**Provided text**
-- Begin --
When a web server receives a request, it has to figure out what piece of code to run to process this particular request. Any element of the request can be used for this routing, but in practice, most web frameworks use the path part of the URL. Defining expressions like these ones:
"/resources/:id" => "some code to do something" "/users/:name/profile" => "some code to do something" ...
And these implementations seem to use the same strategy to determine the matching route. They convert the path string of each rule into a regular expression, evaluate the rules in the defined order, and return the first match.
This is a flexible solution, but I think that regular expressions are a bit overkill for this task, and that evaluating them one by one doesn’t scale well.
Sure developers can try to optimize the order of the routes, but any application or REST API with a few hundreds of endpoints will waste non negligible cycles running these regexps before actually executing the application code.
I’ve checked the following web frameworks, they all use this Regexps + Loop strategy:
Note that Dancer acknowledges the performance issue and provides a cache mechanism to mitigate it. (see the description here)
I’ve tried something different, I’ve tried another strategy based on the use of the Trie data structure.
The idea is to use a prefix tree, and to make it support
*splat placeholders. Finding the possible routes by traversing the tree should scale better than iterating on the list of routes. Of course this approach won’t let you express the routes directly with regexps as some web frameworks do. But I’d argue that simple and clean URLs are nice, and that
*splat should be enough.
I’ve got a first implementation here in Go: https://github.com/ant0ine/go-urlrouter
I wrote a quick benchmark:
PASS BenchmarkNoCompression 50000 59603 ns/op BenchmarkCompression 50000 34498 ns/op BenchmarkRegExpLoop 1000 1422348 ns/op ok github.com/ant0ine/go-urlrouter 7.277s
(Compression here means Trie Compression which is just the reduction of the size of the tree once you’ve made it read only)
That makes the Trie strategy 40 times faster on this benchmark.
That said, the numbers are small here (ns), and the gain may not be significant compared to the full response time of the average request. I wonder what would be the results with an implementation in Perl or Python. Go is just really fast.
I think the nice thing here is that you can keep adding tons of routes to your application, knowing those at the bottom won't get any performance hit.
What do you think ?
-- End --
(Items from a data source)
-- Begin --
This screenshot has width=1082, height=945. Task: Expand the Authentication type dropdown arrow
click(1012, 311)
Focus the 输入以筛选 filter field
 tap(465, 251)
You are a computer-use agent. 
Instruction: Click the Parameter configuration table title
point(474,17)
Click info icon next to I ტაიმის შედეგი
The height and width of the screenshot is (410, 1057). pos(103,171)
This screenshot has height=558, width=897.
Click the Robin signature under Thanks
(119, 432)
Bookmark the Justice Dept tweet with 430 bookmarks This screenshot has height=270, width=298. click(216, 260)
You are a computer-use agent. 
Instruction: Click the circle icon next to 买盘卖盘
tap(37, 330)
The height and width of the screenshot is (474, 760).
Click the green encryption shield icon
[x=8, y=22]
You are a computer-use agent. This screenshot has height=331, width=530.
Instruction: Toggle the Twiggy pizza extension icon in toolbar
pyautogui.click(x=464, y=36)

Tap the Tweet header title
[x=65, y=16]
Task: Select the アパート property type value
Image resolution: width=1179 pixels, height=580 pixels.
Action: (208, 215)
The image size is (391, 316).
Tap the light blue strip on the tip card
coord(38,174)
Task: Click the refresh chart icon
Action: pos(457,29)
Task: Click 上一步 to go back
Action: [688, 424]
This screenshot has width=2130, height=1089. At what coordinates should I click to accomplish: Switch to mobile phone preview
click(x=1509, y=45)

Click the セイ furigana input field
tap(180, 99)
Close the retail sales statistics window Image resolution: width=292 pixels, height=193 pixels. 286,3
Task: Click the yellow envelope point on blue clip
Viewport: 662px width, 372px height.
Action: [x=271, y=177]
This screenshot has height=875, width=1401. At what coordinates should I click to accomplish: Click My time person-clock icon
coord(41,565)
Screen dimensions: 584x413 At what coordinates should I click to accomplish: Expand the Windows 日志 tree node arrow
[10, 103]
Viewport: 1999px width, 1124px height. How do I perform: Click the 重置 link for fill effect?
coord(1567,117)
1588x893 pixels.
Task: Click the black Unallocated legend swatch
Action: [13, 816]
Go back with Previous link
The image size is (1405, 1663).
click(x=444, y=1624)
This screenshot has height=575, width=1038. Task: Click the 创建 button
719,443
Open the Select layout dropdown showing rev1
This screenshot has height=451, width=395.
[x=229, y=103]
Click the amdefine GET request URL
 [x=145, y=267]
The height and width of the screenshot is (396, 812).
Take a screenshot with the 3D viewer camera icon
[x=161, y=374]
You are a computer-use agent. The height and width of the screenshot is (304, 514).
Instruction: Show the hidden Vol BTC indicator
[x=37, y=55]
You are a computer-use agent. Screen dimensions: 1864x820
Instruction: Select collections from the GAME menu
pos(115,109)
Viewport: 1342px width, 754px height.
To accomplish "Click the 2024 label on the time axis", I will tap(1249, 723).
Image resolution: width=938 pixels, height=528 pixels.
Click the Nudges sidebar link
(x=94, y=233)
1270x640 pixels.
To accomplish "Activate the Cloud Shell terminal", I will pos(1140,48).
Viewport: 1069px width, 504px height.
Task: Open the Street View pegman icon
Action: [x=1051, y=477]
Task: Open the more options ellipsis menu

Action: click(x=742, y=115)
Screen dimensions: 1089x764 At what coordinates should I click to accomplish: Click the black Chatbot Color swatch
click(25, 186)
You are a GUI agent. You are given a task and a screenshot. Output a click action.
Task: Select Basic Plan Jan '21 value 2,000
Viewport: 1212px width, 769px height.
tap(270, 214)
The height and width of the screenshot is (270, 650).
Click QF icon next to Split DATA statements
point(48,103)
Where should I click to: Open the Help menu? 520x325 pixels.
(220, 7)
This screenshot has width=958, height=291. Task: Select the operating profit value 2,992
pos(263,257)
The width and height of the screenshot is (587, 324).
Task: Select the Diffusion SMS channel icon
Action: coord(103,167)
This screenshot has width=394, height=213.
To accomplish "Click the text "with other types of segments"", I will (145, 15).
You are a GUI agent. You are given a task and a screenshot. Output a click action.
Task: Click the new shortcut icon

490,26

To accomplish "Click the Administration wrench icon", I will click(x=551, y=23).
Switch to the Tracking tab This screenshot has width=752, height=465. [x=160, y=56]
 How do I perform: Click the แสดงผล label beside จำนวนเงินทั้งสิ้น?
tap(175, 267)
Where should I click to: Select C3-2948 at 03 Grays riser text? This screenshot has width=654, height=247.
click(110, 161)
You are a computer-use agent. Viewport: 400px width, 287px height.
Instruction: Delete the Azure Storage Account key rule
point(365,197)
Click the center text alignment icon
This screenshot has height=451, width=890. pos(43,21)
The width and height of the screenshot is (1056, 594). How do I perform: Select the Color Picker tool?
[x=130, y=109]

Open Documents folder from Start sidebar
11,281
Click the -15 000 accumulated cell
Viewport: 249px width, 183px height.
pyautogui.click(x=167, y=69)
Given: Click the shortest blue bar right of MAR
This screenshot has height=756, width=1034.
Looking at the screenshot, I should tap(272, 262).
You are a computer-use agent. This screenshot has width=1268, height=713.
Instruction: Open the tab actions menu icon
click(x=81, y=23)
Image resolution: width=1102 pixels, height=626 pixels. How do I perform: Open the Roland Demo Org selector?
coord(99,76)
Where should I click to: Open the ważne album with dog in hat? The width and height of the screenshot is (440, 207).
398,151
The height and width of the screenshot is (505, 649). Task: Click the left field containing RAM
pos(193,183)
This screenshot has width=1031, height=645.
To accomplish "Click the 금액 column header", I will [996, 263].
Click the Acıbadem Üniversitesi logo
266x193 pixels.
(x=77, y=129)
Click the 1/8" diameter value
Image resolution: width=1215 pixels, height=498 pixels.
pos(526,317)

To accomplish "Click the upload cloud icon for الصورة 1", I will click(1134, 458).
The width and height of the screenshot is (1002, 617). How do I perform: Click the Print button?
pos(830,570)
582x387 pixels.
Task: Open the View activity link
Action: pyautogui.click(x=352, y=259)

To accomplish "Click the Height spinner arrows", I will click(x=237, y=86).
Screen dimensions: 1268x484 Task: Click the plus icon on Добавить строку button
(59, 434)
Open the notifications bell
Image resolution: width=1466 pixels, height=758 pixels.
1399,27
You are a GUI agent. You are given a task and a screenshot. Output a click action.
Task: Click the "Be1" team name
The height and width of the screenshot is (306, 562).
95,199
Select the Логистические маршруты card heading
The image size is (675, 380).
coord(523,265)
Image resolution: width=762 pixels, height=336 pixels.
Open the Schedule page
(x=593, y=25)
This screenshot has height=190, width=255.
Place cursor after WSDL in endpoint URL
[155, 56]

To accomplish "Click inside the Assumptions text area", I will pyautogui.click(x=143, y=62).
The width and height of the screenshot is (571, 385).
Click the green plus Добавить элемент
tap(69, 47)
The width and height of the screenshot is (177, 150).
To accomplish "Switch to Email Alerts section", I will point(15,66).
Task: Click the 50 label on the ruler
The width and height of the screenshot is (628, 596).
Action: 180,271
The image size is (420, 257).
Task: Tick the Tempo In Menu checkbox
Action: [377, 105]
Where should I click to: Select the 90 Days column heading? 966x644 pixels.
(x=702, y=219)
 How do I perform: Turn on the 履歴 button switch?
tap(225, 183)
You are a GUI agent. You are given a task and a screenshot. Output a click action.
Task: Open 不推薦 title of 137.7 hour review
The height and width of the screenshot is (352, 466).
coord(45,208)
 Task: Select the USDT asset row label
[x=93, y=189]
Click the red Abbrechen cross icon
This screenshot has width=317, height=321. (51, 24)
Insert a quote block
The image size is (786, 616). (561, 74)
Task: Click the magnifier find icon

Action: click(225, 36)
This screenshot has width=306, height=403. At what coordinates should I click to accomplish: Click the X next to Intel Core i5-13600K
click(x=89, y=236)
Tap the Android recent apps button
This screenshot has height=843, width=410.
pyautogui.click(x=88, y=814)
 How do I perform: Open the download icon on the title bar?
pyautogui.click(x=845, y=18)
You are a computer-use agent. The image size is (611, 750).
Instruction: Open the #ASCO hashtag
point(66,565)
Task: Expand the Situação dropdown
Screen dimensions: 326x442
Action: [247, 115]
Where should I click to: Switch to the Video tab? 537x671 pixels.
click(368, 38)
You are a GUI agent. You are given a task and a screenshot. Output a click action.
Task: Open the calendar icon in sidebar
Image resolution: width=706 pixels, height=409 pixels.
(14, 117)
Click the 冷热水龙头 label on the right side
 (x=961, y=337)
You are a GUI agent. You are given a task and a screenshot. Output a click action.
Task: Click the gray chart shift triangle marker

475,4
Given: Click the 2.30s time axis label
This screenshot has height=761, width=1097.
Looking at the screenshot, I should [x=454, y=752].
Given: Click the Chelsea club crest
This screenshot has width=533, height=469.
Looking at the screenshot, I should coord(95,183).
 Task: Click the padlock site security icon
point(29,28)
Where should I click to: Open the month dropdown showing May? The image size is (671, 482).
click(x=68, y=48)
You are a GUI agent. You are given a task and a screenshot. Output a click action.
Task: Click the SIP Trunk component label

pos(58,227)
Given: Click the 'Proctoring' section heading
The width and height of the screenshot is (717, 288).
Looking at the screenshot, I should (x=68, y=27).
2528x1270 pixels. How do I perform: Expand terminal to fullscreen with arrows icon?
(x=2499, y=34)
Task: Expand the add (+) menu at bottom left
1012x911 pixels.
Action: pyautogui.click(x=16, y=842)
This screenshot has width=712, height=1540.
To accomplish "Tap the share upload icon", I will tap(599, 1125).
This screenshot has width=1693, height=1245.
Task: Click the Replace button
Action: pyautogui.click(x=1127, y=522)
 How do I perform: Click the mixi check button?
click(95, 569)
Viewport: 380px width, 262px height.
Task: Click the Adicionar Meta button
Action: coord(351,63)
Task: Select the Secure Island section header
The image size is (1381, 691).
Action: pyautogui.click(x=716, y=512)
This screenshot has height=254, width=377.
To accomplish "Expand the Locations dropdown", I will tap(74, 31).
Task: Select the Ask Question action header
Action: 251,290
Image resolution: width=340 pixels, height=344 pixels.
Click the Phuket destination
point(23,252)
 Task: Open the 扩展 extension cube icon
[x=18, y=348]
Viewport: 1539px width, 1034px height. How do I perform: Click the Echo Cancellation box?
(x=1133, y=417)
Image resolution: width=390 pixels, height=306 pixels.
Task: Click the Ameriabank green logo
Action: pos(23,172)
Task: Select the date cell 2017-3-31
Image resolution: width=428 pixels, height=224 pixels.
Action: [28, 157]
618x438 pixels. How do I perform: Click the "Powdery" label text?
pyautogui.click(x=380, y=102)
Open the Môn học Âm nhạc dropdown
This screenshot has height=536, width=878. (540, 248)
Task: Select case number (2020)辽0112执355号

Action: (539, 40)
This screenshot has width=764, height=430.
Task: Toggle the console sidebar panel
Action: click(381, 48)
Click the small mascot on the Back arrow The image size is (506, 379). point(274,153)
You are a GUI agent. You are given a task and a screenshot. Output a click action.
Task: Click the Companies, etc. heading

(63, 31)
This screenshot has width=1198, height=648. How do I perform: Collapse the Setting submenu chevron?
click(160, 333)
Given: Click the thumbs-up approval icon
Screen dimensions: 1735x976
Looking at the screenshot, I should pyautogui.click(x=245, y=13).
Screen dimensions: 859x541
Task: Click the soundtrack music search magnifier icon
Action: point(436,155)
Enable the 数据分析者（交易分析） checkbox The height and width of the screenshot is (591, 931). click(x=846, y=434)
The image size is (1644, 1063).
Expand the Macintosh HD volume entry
-- End --
**Brief**
Can you reproduce the passage of the URL routing post that begins at the words "The idea is" and stops after "should be enough."?

**Solved problem**
The idea is to use a prefix tree, and to make it support
*splat placeholders. Finding the possible routes by traversing the tree should scale better than iterating on the list of routes. Of course this approach won’t let you express the routes directly with regexps as some web frameworks do. But I’d argue that simple and clean URLs are nice, and that
*splat should be enough.